Within 2 hours a huge procession thronged from his native village in Langeri  to Mahilpur raising slogans “Na Hindu Raj Na Khalistan”  , ‘Hindu-Sikh Ekta Zindabad’and ‘Hindu and Sikhs fight is enemy of the country. ‘In the commemoration meeting huge tributes were paid to him by not only Communist party of India leaders but those of Congress,Akali Dal,CPM, AND Communist revolutionary groups. They all praised his lifelong service to the cause of the downtrodden.

It was an immense loss for the secular and democratic movement. The entire democratic and secular contingent deeply mourned his loss. His life illustrated simplicity, struggle and dedication .Canadian was as relentless as a boulder resisting a bulldozer in combating communal forces.

Hind Samacahar newspaper credited Canadian stating “The assassination of Darshan Singh Canadian has deprived the lap of Punjab and India of an honest and patriotic son who always held aloft firmly the banner of Hindu-Sikh Unity.”

Canadian played a major role as an architect in the rallies, demonstrations and gatherings with relentless courage.
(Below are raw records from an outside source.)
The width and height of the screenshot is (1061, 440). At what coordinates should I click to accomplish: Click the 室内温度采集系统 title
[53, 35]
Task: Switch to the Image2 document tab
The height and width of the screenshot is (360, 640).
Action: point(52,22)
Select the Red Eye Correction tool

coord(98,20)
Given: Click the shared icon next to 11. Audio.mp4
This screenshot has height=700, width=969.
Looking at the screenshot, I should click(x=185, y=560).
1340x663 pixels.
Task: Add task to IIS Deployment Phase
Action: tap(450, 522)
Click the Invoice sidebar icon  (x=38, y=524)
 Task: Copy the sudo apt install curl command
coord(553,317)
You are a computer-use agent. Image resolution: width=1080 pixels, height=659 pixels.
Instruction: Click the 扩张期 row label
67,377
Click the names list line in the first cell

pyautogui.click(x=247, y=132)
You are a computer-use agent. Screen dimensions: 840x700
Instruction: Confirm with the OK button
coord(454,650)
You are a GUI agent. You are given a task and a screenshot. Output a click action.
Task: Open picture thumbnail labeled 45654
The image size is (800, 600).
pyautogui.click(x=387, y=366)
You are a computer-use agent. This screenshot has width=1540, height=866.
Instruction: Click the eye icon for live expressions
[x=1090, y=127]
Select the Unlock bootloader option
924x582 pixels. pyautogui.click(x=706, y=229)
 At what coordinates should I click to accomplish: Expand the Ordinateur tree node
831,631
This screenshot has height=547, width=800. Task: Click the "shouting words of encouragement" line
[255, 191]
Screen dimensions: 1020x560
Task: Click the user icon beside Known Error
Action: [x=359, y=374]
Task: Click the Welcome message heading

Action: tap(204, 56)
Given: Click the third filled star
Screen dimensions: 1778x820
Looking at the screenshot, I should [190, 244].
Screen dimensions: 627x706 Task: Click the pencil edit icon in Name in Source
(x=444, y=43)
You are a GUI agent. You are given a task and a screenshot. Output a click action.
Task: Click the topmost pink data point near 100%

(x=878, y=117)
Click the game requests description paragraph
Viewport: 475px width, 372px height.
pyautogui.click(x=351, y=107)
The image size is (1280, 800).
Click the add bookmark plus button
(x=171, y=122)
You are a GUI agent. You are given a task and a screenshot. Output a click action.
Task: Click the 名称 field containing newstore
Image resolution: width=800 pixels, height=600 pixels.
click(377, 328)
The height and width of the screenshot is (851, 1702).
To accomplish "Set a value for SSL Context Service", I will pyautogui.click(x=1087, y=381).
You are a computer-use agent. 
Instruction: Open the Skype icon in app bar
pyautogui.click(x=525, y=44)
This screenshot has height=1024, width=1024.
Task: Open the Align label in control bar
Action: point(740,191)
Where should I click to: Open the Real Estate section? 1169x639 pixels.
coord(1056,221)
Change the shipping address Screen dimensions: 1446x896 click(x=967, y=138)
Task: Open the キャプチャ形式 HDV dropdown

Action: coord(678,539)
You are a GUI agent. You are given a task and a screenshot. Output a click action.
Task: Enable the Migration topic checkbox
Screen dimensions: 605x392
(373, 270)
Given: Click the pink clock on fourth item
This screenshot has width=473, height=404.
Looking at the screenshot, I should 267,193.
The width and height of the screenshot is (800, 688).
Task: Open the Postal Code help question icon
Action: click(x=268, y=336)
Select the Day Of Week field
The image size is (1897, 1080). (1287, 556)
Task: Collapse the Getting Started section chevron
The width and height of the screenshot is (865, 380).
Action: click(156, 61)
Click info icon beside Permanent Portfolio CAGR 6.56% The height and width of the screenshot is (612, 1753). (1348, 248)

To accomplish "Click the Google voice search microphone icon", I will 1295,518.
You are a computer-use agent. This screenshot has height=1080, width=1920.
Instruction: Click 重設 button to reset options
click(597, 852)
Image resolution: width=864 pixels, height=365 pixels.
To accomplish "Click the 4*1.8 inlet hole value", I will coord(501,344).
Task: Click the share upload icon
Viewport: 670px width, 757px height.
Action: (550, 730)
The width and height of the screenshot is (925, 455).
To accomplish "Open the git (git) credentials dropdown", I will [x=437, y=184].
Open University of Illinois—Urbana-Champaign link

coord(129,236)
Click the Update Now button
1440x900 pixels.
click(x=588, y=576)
With meticulous skill and patience he knitted joint Hindu-Sikh peace committees.

Tribune paper praised Canadian for isolating the criminals from the vast masses and not succumbing to the communal divide.

It is of great regret that the party to which he belonged, the Communist Party of India, did nor raise it’s voice against the oppressive state terrorism, where innocent sikh youth were assassinated in encounters. It also soft pedalled with the Sikh communal Akali Dal and shamelessly joined hands with ruling class parties. Still their cadre constituted the most determined section to wage a battle against the oppressive Sikh fundamentalism and many of it’s activists laid down their lives. It is similar to CPI cadre during Bhiwandi riots in Mumbai or even 1993 anti-muslim riots, who displayed death-defying spirit in confronting Hindu fundamentalist, preserving communal harmony and saving lives of many Muslims. I can’t forget the courage with which they withstood the Shiv Sena.The Association for Democratic Rights o Punjab upheld leaders like Canadian,as martyrs in the struggle for secularism and so did Communist revolutionary forces. Even if a revisionist party, many cadre within CPI and CPM constitute the most determined fighters against Hindutva fascism.

Today Darshan Singh Canadian’s memories still shimmer within Punjab and Canada, like an inextinguishable spark. Significant that today Sikh separatism is again shaping in Punjab, playing a diversionary role. A character like Canadian has to be resurrected to confront the wave of Hindutva fascism, today.

Harsh Thakor is a freelance journalist who has covered mass movements around India and extensively studied Punjab movement.